Records
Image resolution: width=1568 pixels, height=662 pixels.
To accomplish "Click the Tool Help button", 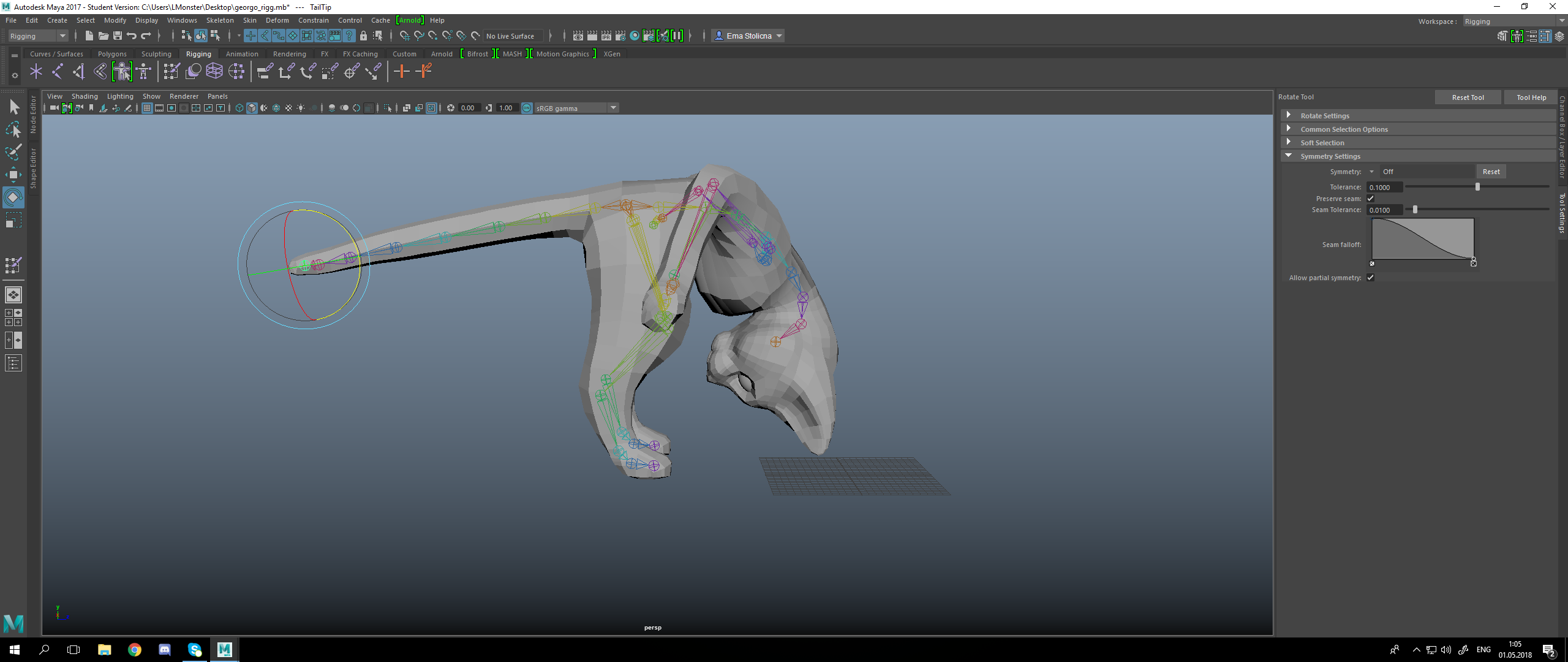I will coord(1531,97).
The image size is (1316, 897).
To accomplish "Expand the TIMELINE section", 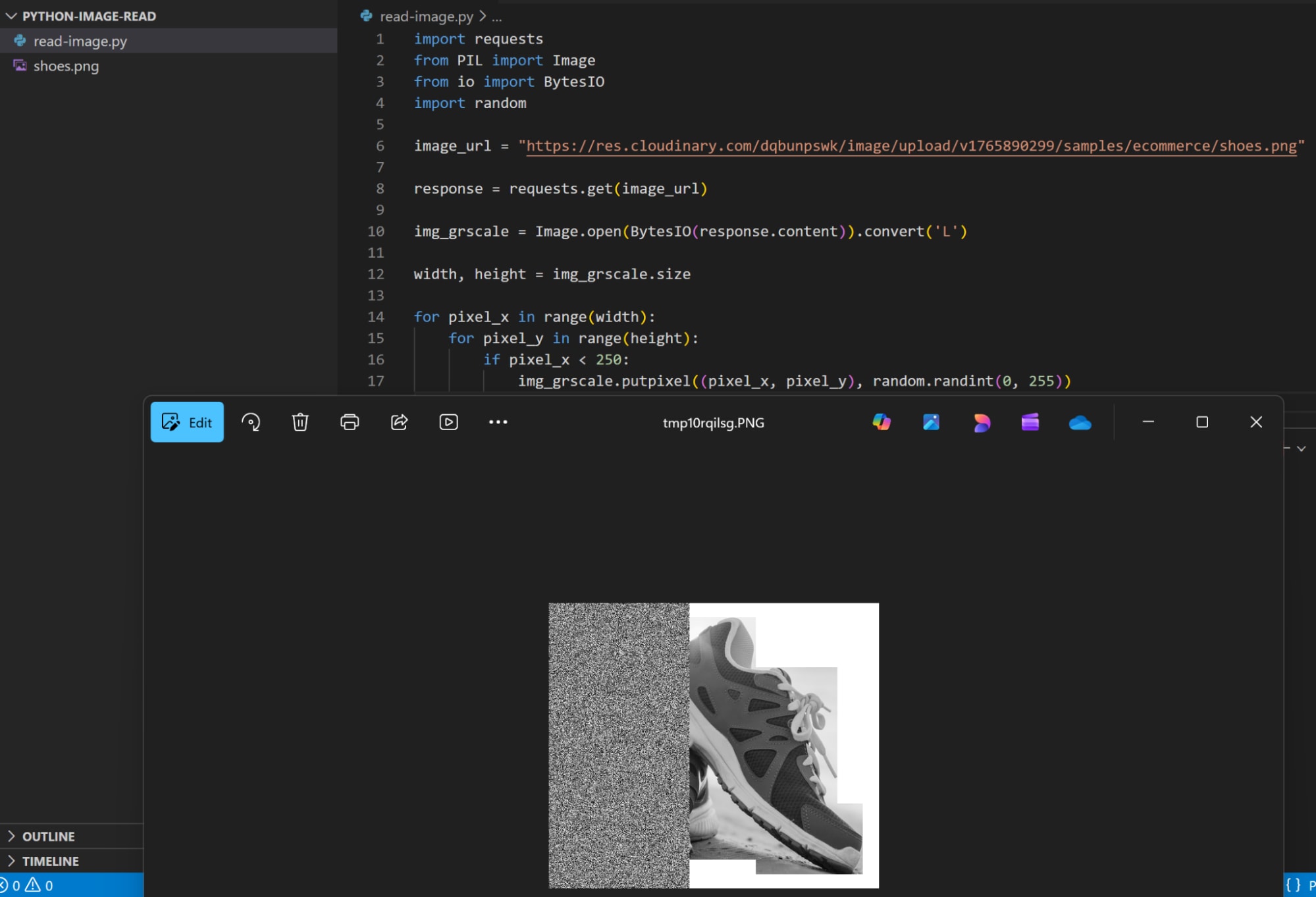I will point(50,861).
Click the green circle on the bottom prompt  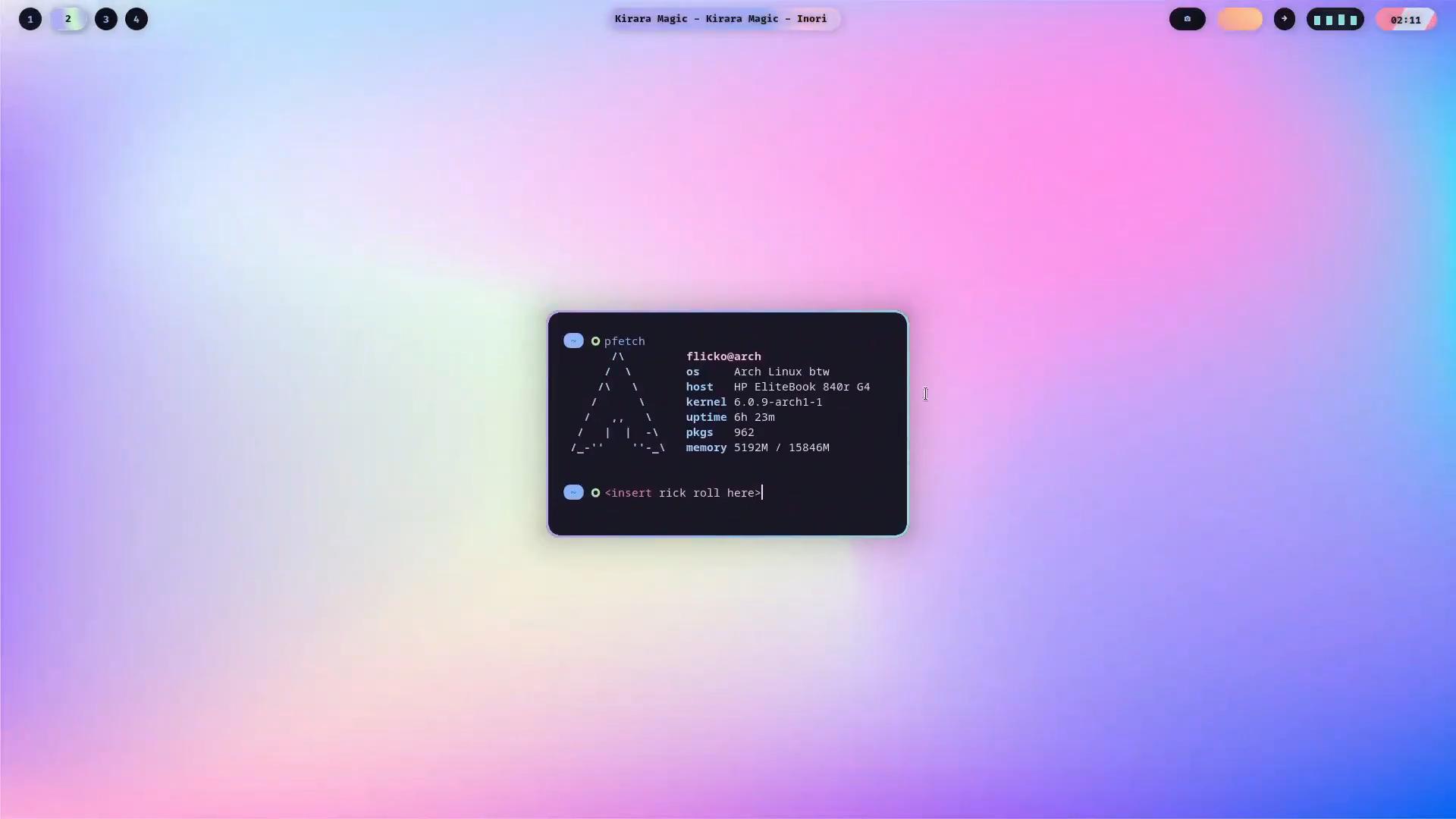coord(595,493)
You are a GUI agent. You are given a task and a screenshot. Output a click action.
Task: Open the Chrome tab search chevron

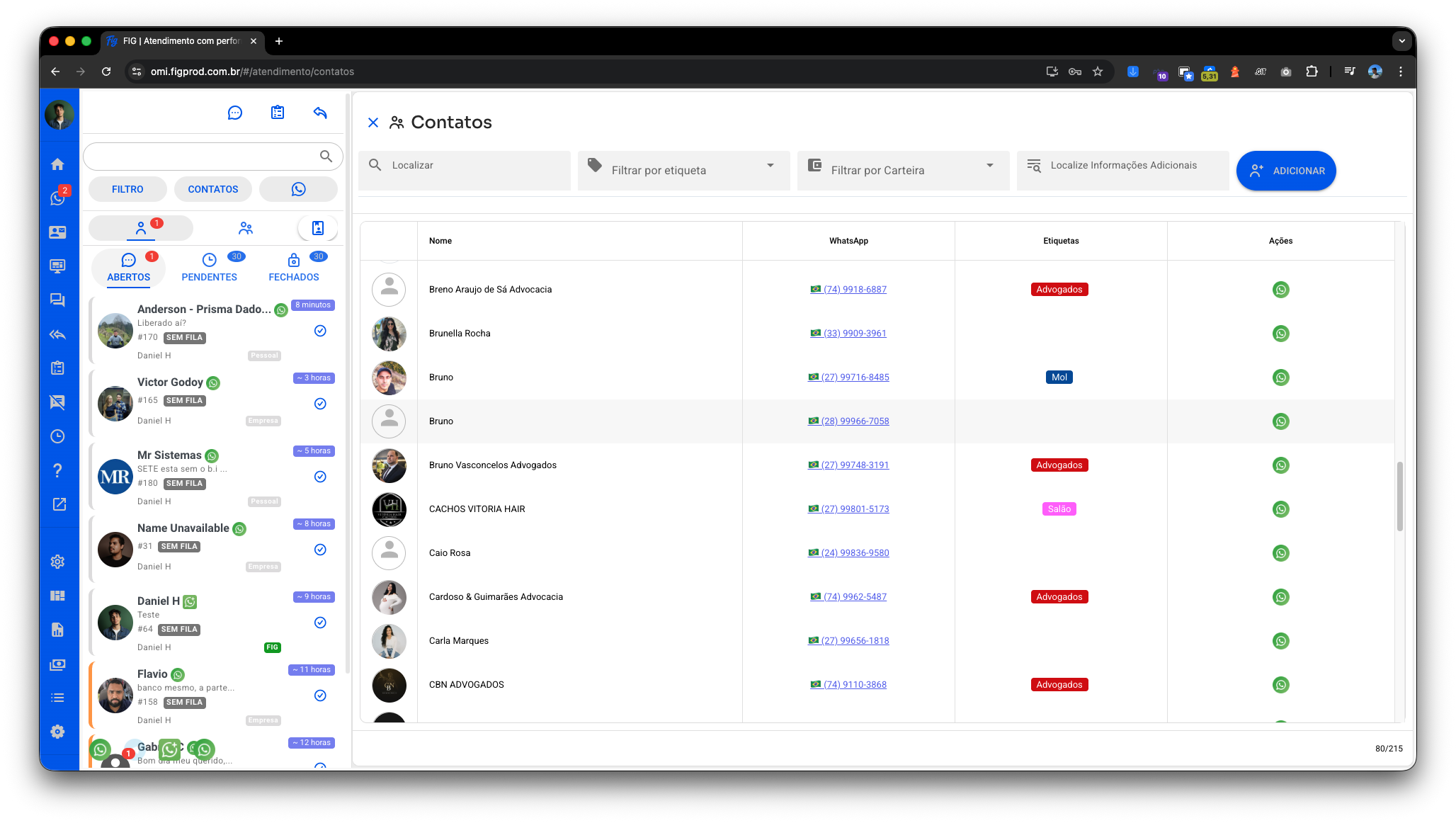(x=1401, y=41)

What to do
Output exactly the lines from the line with "You are a GUI" to the last line of the records, including both, and leave every picture out.

Task response
You are a GUI agent. You are given a task and a screenshot. Output a click action.
Task: Open the Chrome tab search chevron

(x=1401, y=41)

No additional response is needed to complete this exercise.